The present study tests the generalizability of such findings across different species of animals through a working-memory test of rats and domestic chicks, presenting geometry and features in isolation (Experiments 1 and 2) and in conjunction (Experiment 3). The task involved observing disoriented animals’ corner preferences (in the absence of reward) after having previously found food in one corner of an arena. Experiment 1 examined the use of rectangular environmental geometry using a uniformly black arena; Experiment 2 examined feature-use in a square arena with a single striped wall; Experiment 3 tested the simultaneous use of geometry and features using a rectangular arena with a single striped wall. Given the potential effects of arena size, we kept our rectangular arena’s dimensions the same as the original Cheng study[2]. However, instead of corner panels, we chose to implement a single striped wall, in accord with the above studies on mice and based on single landmark control over head direction cell responses[36,37], using a spatial frequency based on considerations of rodent visual acuity[38,39, which is lower than that of chicks40]. Different subjects were used for each experiment. These arenas were set in well-controlled testing rooms designed to offer no cues to orientation other than those in the arenas themselves.

Results

Experiment 1: Geometry

Experiment 1 tested the use of environmental geometry using a uniformly black-colored rectangular arena (see Fig. 1a). Due to rotational symmetry, searches to both the correct corner and the diametrically opposite corner were recorded as being geometrically correct. Importantly, if the subject is successfully disoriented, and no uncontrolled odor cues mark the correct location, the correct and geometrically identical corners should not be distinguishable. Eleven rats (mean = 5.7 trials) and ten chicks (mean = 4.4 trials) were observed. Results from one other chick were omitted due to signs of distress.

Figure 1

Results of Experiment 1. (a) Corner preferences by rats and chicks, as measured by the proportion of time spent in each corner. The correct corner is denoted with a star. Because the target corner was varied across trials, the data have been rotated prior to averaging and are displayed in this rotated form. (b) Both rats and chicks were guided by the rectangular layout of the arena, as measured by the proportion of time spent in the correct and featurally symmetric corners. Error bars show the standard error of the mean; asterisks denote significant t-tests against a 0.5 chance level with p < 0.05. The preference for the correct corner was not statistically greater than the rotationally symmetric corner for either rats and chicks.

Rats

The proportion of time spent at the geometrically correct corners was significantly greater than a chance level of 0.5 (t(10) = 4.59, p = 0.001, Cohen’s d = 1.38, see Fig. 1b). Importantly, there was no sign of preference for the correct corner over its geometric equivalent (t < 1, p > 0.25, Cohen’s d = 0.23), indicating an effective disorientation procedure with no lingering reward-odor cues in our working-memory paradigm.

Chicks

The proportion of time spent at the geometrically correct corners was significantly greater than a chance level of 0.5 (t(9) = 2.64, p = 0.03, Cohen’s d = 0.95, Fig. 1). Again, importantly, there was no preference for the correct corner over its geometric equivalent (t(9) = 1.34, p = 0.21, Cohen’s d = 0.19).

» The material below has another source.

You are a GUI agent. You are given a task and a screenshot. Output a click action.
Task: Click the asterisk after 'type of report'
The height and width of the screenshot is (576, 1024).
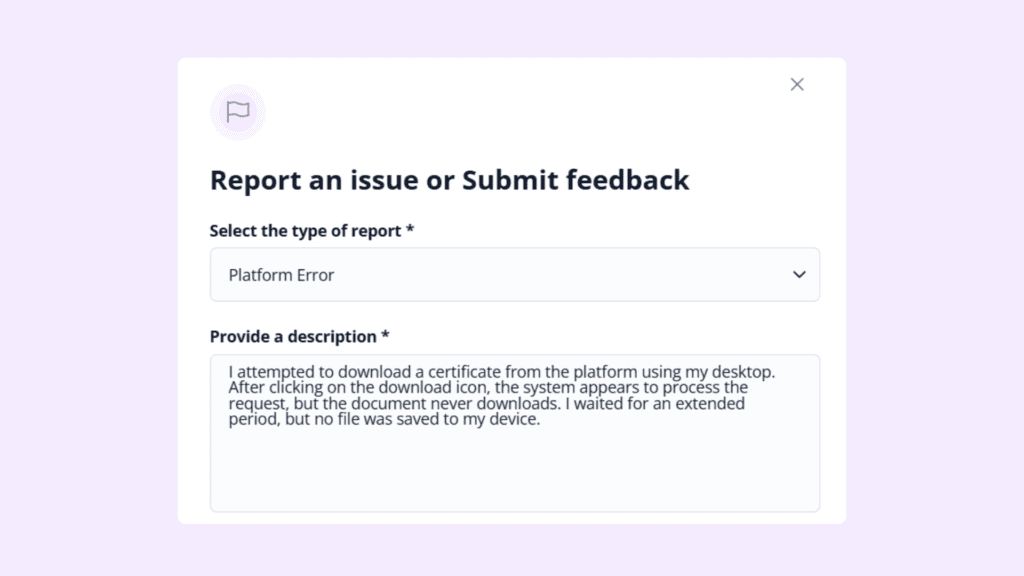(x=409, y=229)
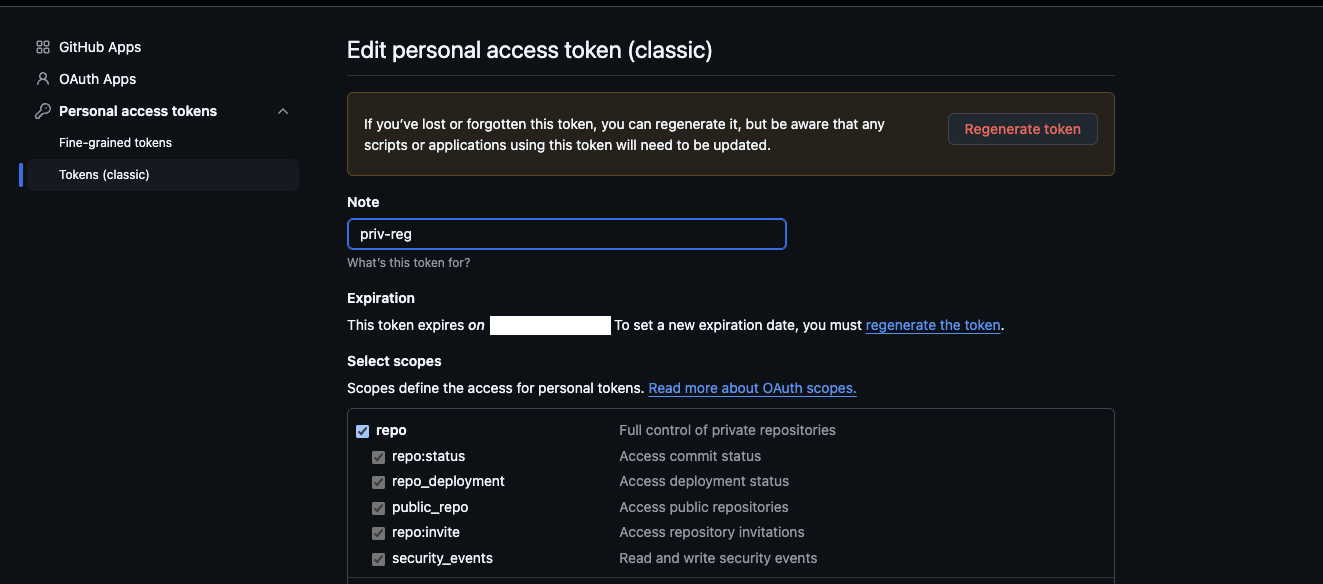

Both rats and chicks searched in accord with boundary geometry. This result is consistent with past findings in rats[2] and in chicks[41]. The equal preference between the correct corner and the geometrically equivalent corner indicates an effective disorientation procedure and provides us with an internal control that ensures the absence of cues that might make the correct corner uniquely identifiable.

Experiment 2: Feature

Experiment 2 tested reorientation by a feature in a square arena with a single striped wall (see Fig. 2a). If animals distinguished all four corners with respect to the feature (i.e., relative directions or “sense”), there should be a preference for the correct corner over all others. A more limited use of the feature would be if animals used the striped wall as a direct local feature, without using it to compute sense relations. In this case, for instance, we should detect a preference for the two striped corners when the goal was at a striped corner. Nine rats (mean = 5 trials) and eight chicks (mean = 5 trials) were observed.

Figure 2

Results of Experiment 2. (a) Corner preferences by rats and chicks, as measured by the proportion of time spent in each corner. The correct corner is denoted with a star. Because the target corner was varied across trials, the data have been rotated prior to averaging and are displayed in this rotated form. Rats preferred the correct and featurally symmetric corners (i.e., correctly matching the presence/absence of the striped wall with the target) over the other two, while the chicks did not use the striped wall to guide their behavior. (b) The rats’ use of the striped feature as a cue (the proportion of time spent in the correct and featurally symmetric corners) was limited to the trials in which the goal was near the stripes (rather than the all-black side of the arena). The asterisk denotes a significant t-test against a 0.5 chance level with p < 0.05. Chicks did not use the striped feature, even when it served as a local cue to location.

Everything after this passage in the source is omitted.